[Opening Data to examine section]

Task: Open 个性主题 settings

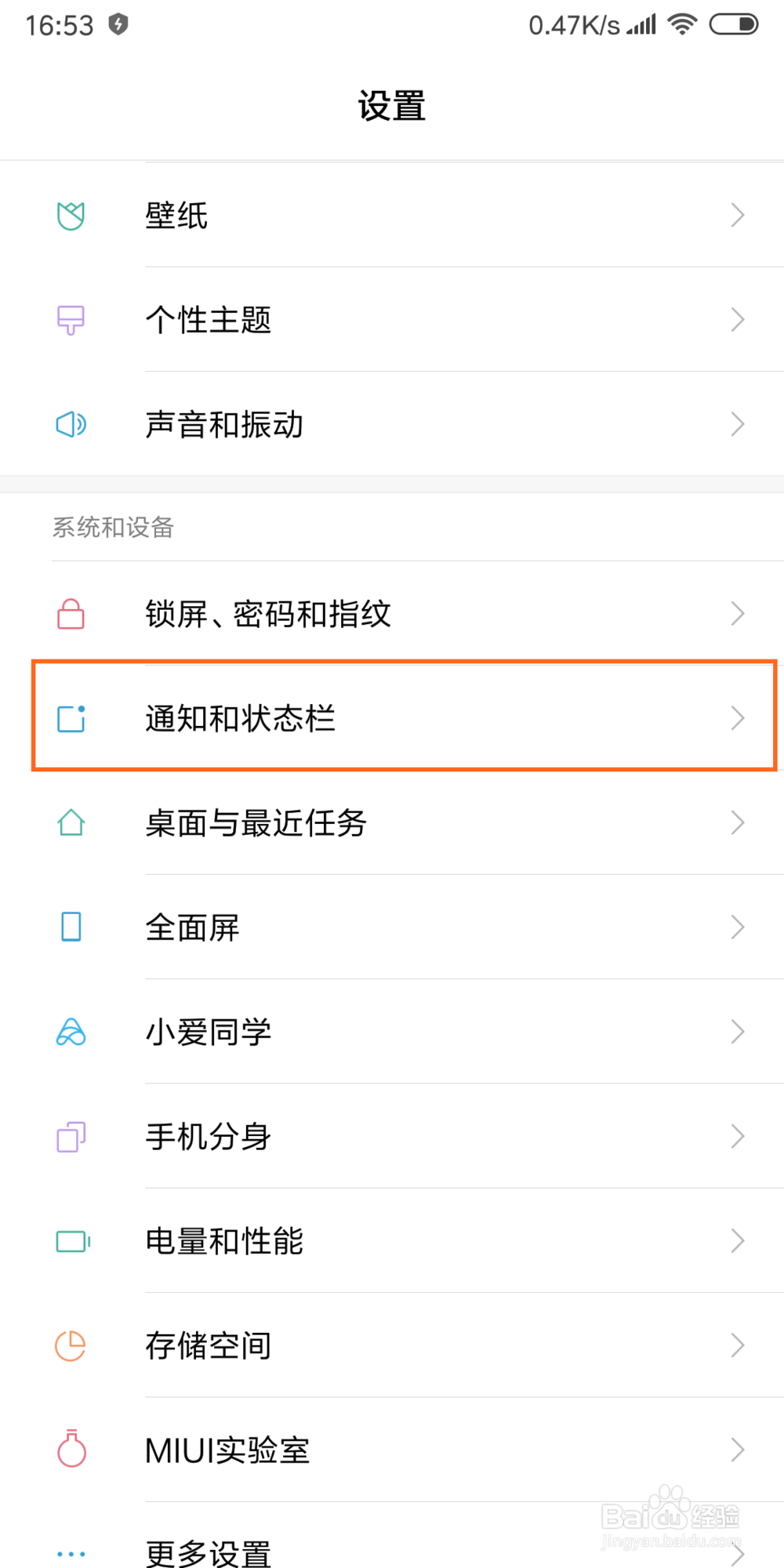Action: [x=208, y=320]
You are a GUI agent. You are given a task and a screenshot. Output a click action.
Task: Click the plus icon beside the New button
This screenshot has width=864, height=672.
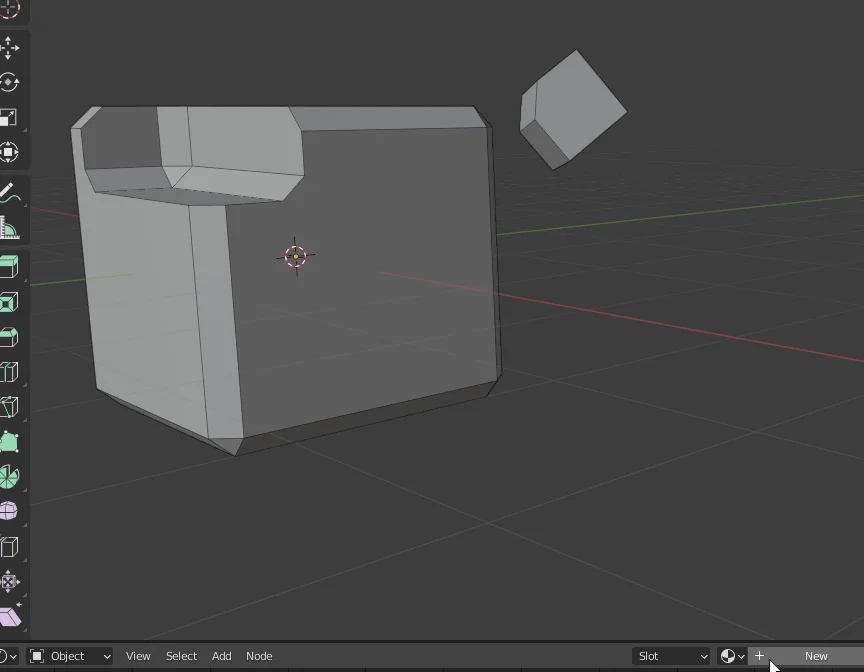pos(760,656)
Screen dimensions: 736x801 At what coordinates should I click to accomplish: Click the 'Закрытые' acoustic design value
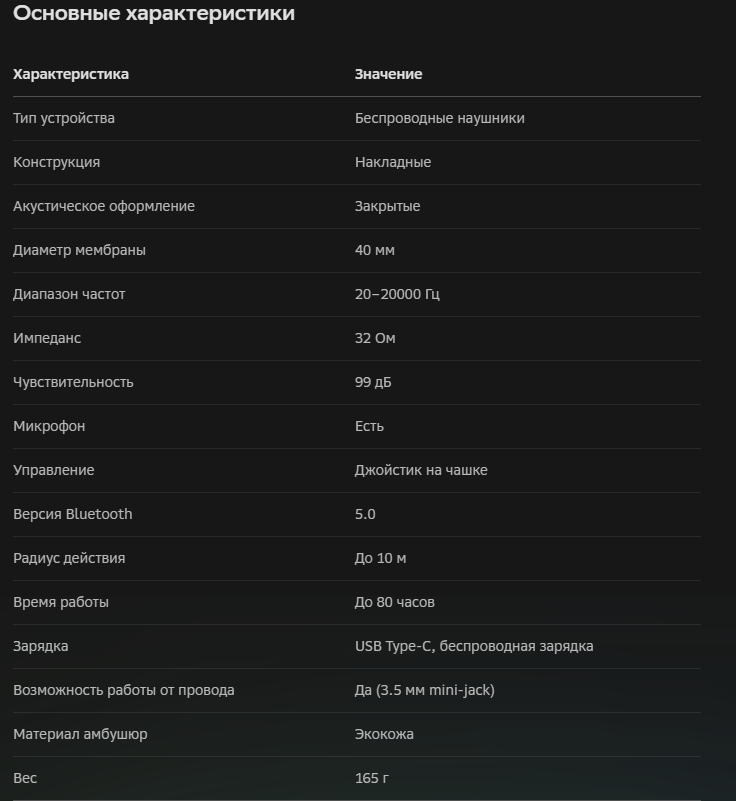coord(387,206)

[Closing Data to examine section]

What this task involves
Without any pictures, print the whole listing again exactly as it stands.

Problem solution
Task: Open 个性主题 settings

Action: [x=208, y=320]
You are a GUI agent. You are given a task and a screenshot. Output a click action.
Task: Click the plus icon beside the New button
This screenshot has width=864, height=672.
pos(760,656)
Screen dimensions: 736x801 At what coordinates should I click to accomplish: Click the 'Закрытые' acoustic design value
coord(387,206)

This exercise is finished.